Editor's Note

Concussions: Think Again

Those of us who follow sports, particularly football fans, likely are aware of the term chronic traumatic encephalopathy, or CTE. In the past year, numerous headlines have announced the deaths of professional athletes—representing football and hockey—and the autopsies that revealed that their brain tissue was riddled with a buildup of protein. Some medical professionals believe that a correlation exists between protein buildup and brain degeneration. Continuing research indicates that CTE results from repeated blows to the head or concussions. These athletes suffered debilitating degradation of brain function.

It wasn’t until our staff asked what all of this concussion talk means to everyday people that it became clear that consumers might be getting lied to, misinformed and ripped off. Those at greatest risk: our children. Makers of sports equipment for young athletes and developers of testing software sell their products on the promise of protection for our kids. Unfortunately the promises are half-truths, at best.
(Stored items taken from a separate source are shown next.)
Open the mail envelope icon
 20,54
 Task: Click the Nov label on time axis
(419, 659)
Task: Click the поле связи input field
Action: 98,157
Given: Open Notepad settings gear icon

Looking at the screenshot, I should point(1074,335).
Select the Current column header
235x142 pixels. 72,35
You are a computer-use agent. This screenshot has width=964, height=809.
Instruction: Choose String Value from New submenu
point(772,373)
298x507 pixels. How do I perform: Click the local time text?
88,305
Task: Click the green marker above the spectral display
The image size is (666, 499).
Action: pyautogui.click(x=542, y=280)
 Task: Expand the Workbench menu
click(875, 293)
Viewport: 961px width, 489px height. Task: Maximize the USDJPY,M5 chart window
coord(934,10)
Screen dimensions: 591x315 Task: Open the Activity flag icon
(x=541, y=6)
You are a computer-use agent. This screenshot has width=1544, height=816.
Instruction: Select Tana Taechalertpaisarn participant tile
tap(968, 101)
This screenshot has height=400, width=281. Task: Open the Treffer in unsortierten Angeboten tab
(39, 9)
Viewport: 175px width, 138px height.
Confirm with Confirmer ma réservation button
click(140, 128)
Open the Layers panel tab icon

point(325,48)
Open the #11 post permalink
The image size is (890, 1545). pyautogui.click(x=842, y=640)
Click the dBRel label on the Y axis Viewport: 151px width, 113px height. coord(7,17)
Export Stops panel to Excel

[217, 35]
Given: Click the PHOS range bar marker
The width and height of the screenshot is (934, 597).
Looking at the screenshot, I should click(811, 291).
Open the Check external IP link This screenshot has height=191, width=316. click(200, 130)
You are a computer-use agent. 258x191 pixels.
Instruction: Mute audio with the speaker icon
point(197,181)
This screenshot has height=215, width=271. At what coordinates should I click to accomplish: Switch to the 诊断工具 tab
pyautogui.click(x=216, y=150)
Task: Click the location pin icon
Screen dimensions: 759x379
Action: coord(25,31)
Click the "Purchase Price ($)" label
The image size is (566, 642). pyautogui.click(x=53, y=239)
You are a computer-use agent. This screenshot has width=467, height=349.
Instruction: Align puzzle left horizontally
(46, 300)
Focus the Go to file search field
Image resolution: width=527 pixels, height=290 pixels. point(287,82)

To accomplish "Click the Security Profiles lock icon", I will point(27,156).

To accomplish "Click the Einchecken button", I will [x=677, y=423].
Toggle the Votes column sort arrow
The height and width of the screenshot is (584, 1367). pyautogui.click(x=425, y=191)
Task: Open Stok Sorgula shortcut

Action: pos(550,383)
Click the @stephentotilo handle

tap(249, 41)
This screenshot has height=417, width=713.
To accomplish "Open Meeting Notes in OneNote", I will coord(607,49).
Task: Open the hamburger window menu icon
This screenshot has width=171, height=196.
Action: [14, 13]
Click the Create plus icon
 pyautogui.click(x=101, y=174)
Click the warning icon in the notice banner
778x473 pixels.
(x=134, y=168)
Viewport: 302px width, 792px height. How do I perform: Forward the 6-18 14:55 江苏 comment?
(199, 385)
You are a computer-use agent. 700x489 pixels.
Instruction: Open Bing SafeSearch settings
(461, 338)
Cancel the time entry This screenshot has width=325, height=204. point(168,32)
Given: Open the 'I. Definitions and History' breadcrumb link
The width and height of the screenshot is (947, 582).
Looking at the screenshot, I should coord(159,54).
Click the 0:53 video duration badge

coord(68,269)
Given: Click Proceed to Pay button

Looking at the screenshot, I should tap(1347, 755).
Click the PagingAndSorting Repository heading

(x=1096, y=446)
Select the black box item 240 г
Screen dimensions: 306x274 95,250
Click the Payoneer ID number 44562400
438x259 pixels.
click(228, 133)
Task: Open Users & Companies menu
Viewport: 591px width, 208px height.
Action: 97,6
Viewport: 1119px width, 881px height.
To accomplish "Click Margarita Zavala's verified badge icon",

No matter the advances in technology that are incorporated into football helmets and other headgear, or the increased availability of baseline testing programs, the whole truth is that you can’t protect your kids except to keep them out of sports.

“I’m not aware of any scientific data with any of these products . . . that substantially reduce the number of concussions or the effects of concussions,” says Dr. Ann McKee, who is a co-director of Boston University Center for the Study of Traumatic Encephalopathy. “But because [parents] are all concerned about the welfare of our student athletes, we tend to grab the next product that promises to have a beneficial effect.”

So, hear this: Your decision to permit your children to play football, hockey and soccer, in particular, must go beyond weighing the likelihood of tragic injury. Routine collisions between football players on the line of scrimmage, seemingly innocuous blows to the helmet as hockey players crash the glass, headers across the box in soccer slowly can damage your child’s brain in a way that will affect him/her years down the road.

It’s been my judgment that all of the good that comes from organized youth football isn’t worth the risk of significant injury. I’ve never been able to dismiss the potential of spinal
injury. I’m thankful that my boys accepted and respected my decision. But my decision turns out to have been made lacking awareness of perhaps the most significant element: risk of concussion.

When I discussed my view on playing football with my sons, I told them that my decision shouldn’t be compared with that of other parents. The decision is a personal one, and there’s no right or wrong choice. Further, I never would try to change other parents’ mind if they permitted participatation in contact sports. But now, enlightened as I am—about concussions in general, the limited protection that’s available and the iffy state of post-concussion testing—I find myself of a different mind. I’m sure that many of you weighed the issues in deciding whether to permit your kids to play football, hockey or soccer; that you thought twice about encouraging participation. Knowing what I now know, I urge you to consider the matter once more. Read “Collision Course: The Truth About Concussion Prevention." And then, I encourage you to think again.